O reconhecimento e o tratamento precoces do choque séptico são essenciais para melhorar os desfechos. As diretrizes de tratamento da Surviving Sepsis Campaign (SSC) permanecem sendo os padrões mais amplamente aceitos.[2] As boas práticas atuais baseiam-se nas evidências de pacotes de cuidados na sepse.[2][87][88][89] As diretrizes da SSC recomendam:

  • Obter hemoculturas antes da administração de antibióticos

  • Administrar antimicrobianos imediatamente, preferencialmente até 1 hora após o reconhecimento (em adultos com possível choque séptico ou alta probabilidade de sepse)

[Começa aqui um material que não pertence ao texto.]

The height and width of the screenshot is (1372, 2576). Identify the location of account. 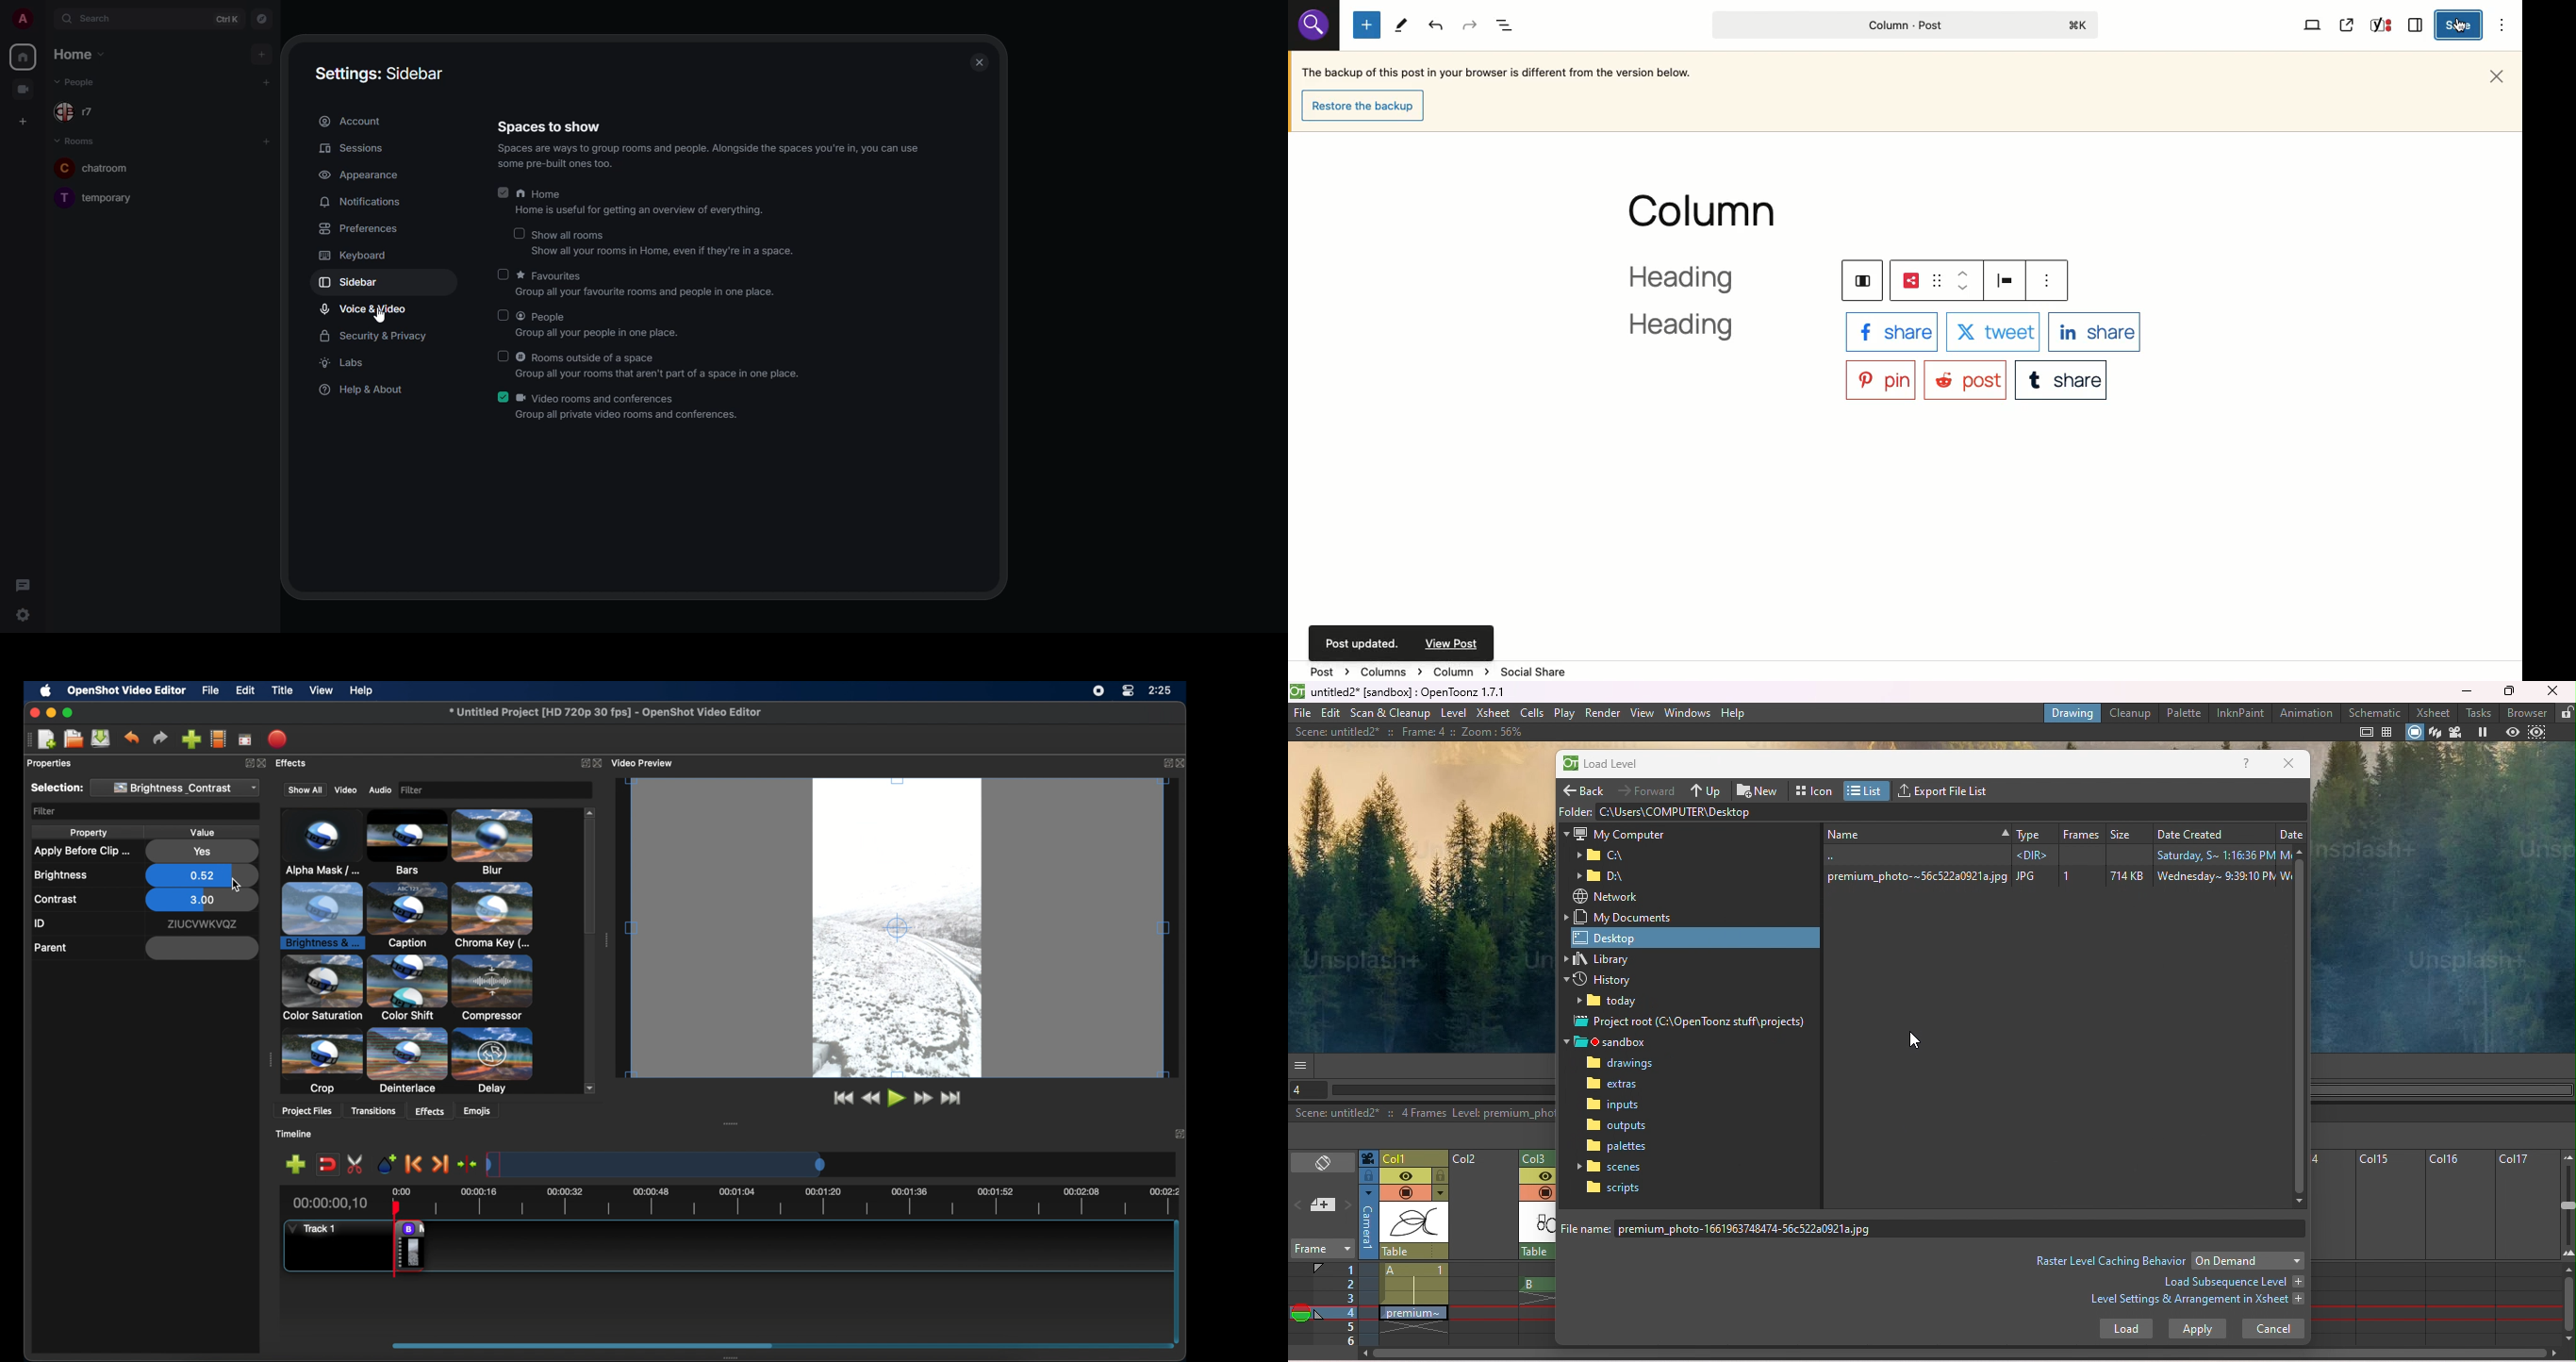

  • Administrar antimicrobianos empíricos com cobertura de MRSA em pacientes com sepse ou choque séptico com alto risco de MRSA

  • Administrar 30 mL/kg de cristaloides para hipotensão nas primeiras 3 horas de ressuscitação

  • Obter medição seriada do lactato sanguíneo

  • Almejar uma pressão arterial média (PAM) ≥65 mmHg em pacientes com choque séptico em uso de vasopressores.

Para adultos com diagnóstico inicial de sepse ou choque séptico e controle de foco adequado, em que a duração ideal da terapia não está clara, recomenda-se uma combinação de procalcitonina e avaliação clínica para decidir quando suspender os antimicrobianos.[2]

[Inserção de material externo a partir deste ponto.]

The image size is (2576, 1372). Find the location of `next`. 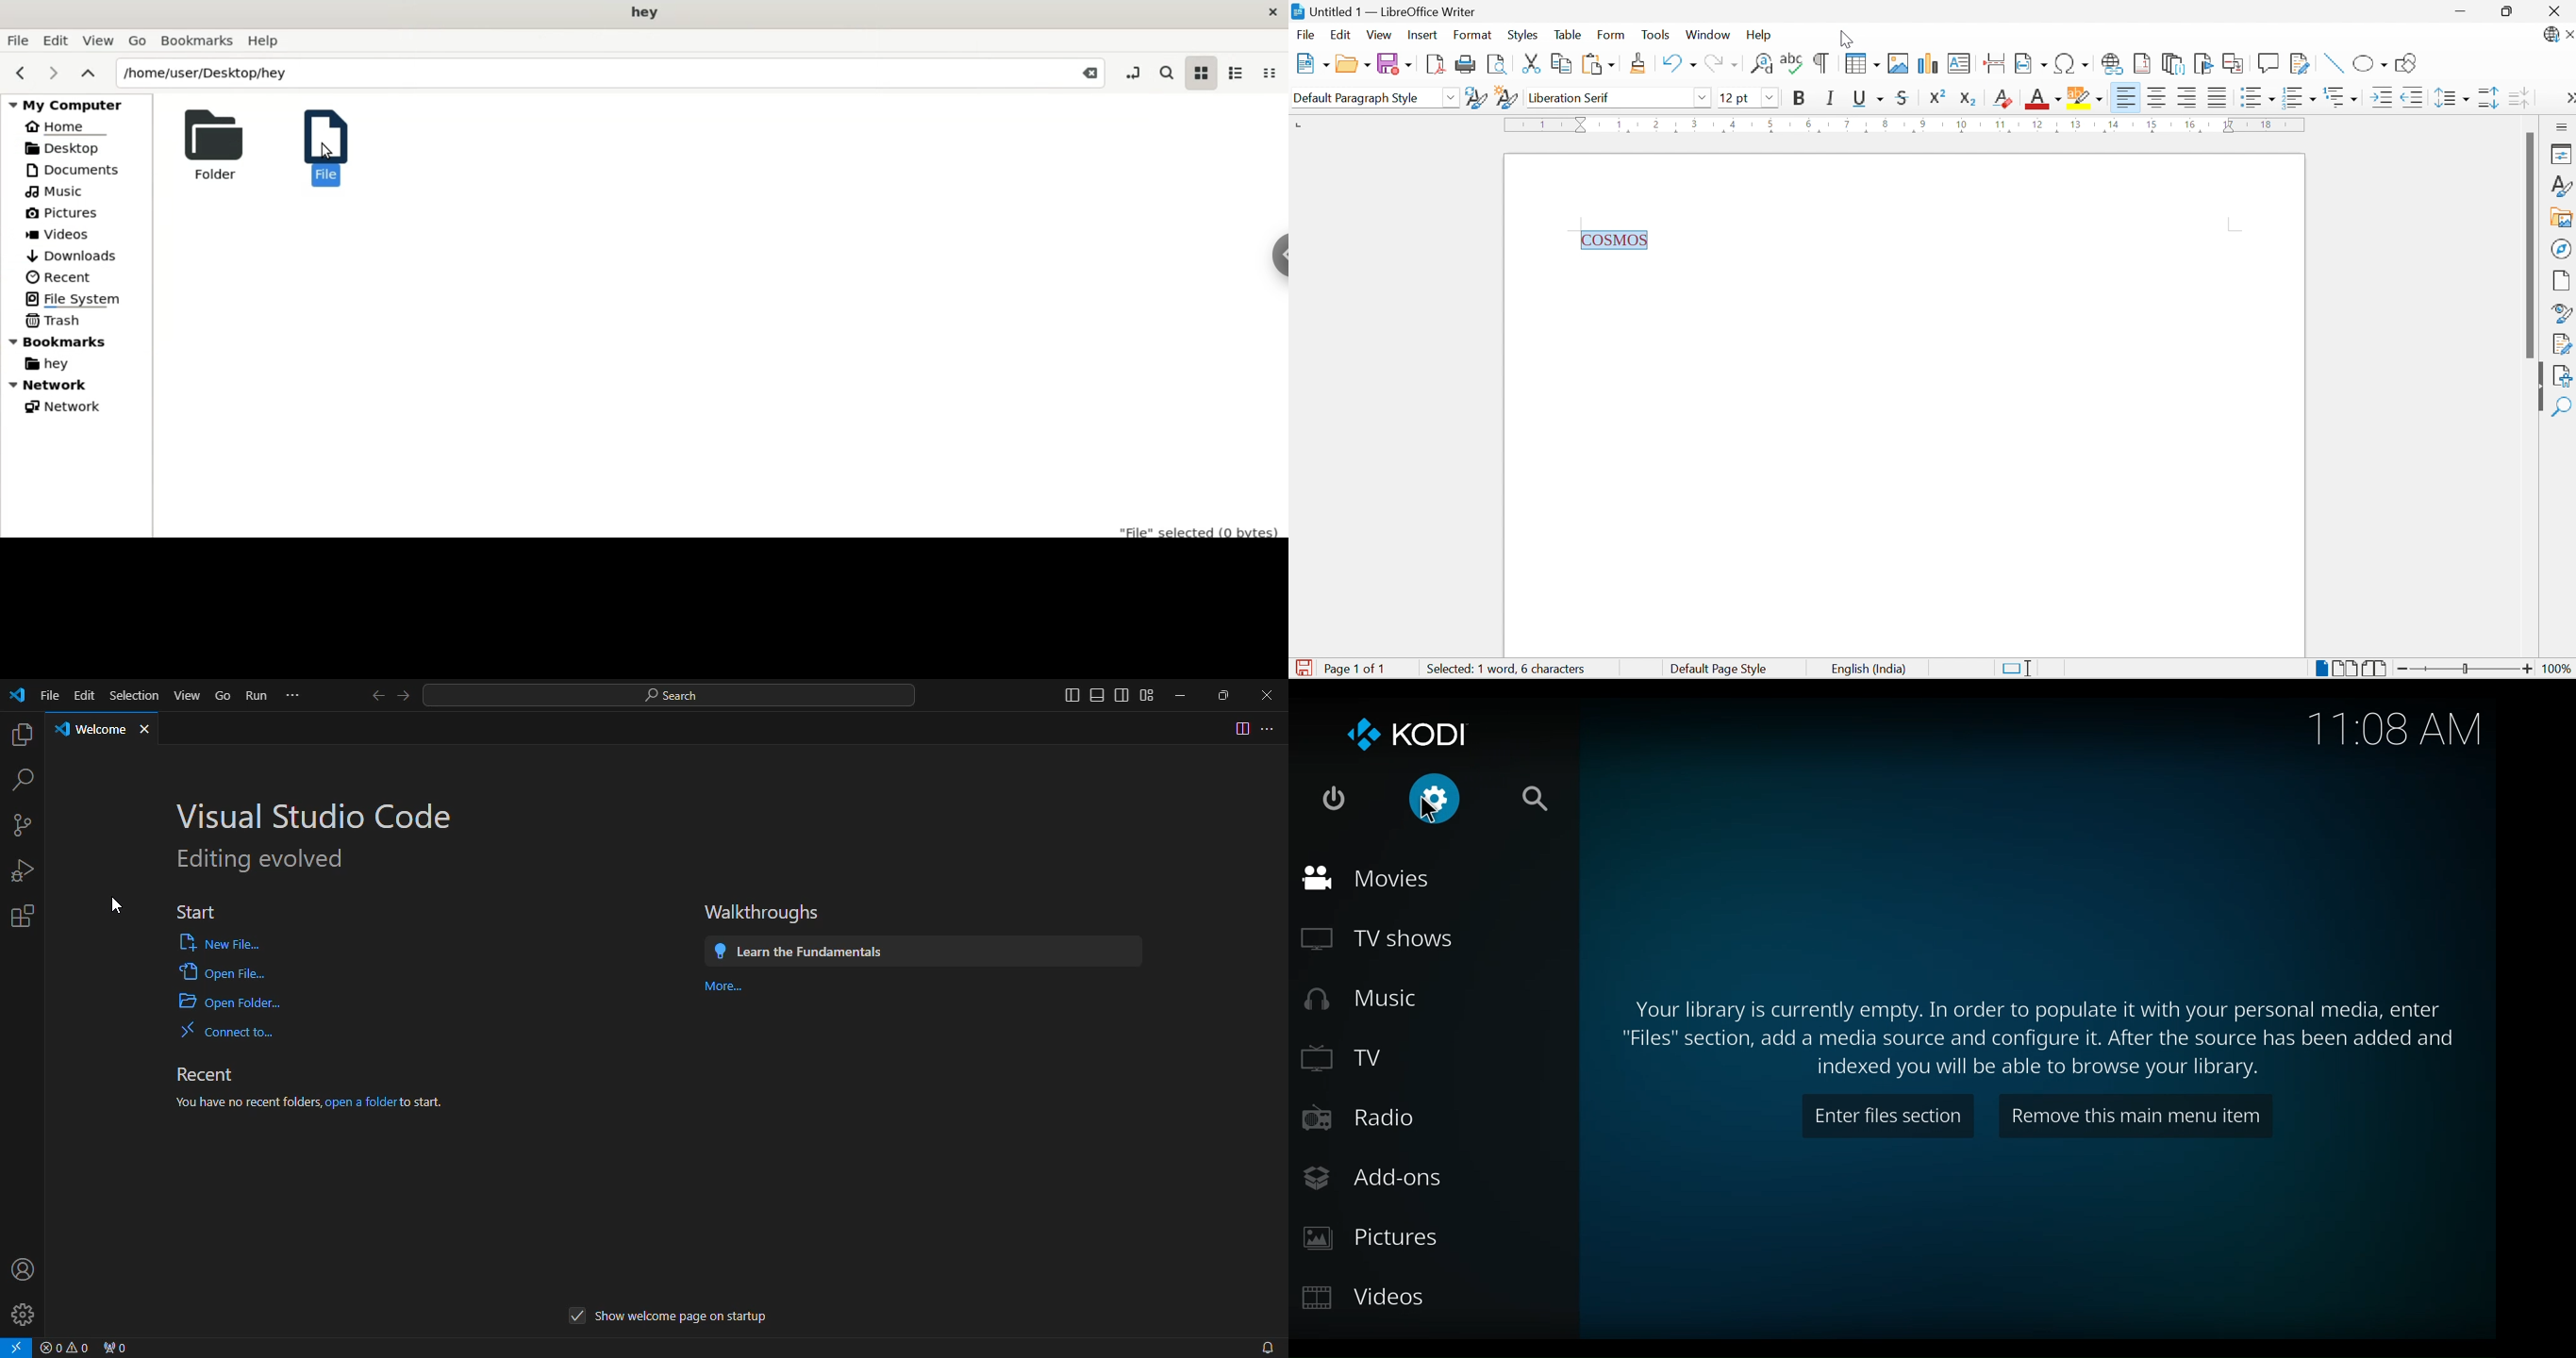

next is located at coordinates (407, 695).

A ressuscitação deve ser guiada por medidas dinâmicas em vez de exame físico ou medidas estáticas isoladamente. Os parâmetros dinâmicos incluem resposta à elevação passiva do membro inferior ou fluidoterapia em bolus, usando o volume sistólico, a variação do volume sistólico, a variação da pressão de pulso ou a ecocardiografia, quando disponível. Em pacientes com choque séptico e necessidade contínua de terapia vasopressora, as diretrizes de tratamento da SSC sugerem corticosteroides intravenosos.[2]

Choque hemorrágico devido a trauma requer uma abordagem em equipe com atenção voltada à identificação da causa e ao controle da hemorragia o quanto antes. A hemorragia maciça devida a trauma geralmente é associada à fibrinólise, que exacerba ainda mais a hemorragia por meio da inibição da formação de coágulos. Agentes antifibrinolíticos podem oferecer efeito benéfico em associação com transfusão de sangue e líquidos na estabilização de pacientes de choque por trauma.[90] A infusão extremamente agressiva de líquidos pode aumentar a taxa de sangramento no choque hemorrágico: em particular, quando as PAMs são >40 mmHg.[77]

O pneumotórax hipertensivo requer descompressão urgente através de toracocentese por agulha.

Considerações especiais para suspeita de choque cardiogênico

A fluidoterapia agressiva no cenário de choque cardiogênico pode agravar o estado do choque e levar ao início (ou agravamento) de um edema pulmonar agudo. A fluidoterapia intravenosa pode ser administrada com cautela na ausência de sinais de sobrecarga hídrica (clinicamente determinada pela ausculta dos pulmões para avaliar estertores ou por radiografia torácica) com pequenos bolus iniciais (250 mL) de cristaloide, como soro fisiológico ou Ringer lactato.[91]​ O manejo contínuo é direcionado pelo monitoramento contínuo da perfusão dos órgãos e da hemodinâmica. Tratamentos especializados para redução da pós-carga com nitroglicerina e a dobutamina inotrópica podem ser benéficos no manejo desses pacientes.[92] O choque cardiogênico é classicamente considerado um estado de diminuição do índice cardíaco, aumento da resistência vascular sistêmica e aumento da pressão da artéria pulmonar (geralmente denominado "choque cardiogênico molhado" ou com sobrecarga de volume vascular); o choque cardiogênico euvolêmico apresenta-se com diminuição do índice cardíaco, aumento da resistência vascular sistêmica e pressão arterial pulmonar de intervalo normal ("choque cardiogênico seco"). A redução pós-carga é um passo inicial importante no tratamento de ambas as formas de choque cardiogênico.[54]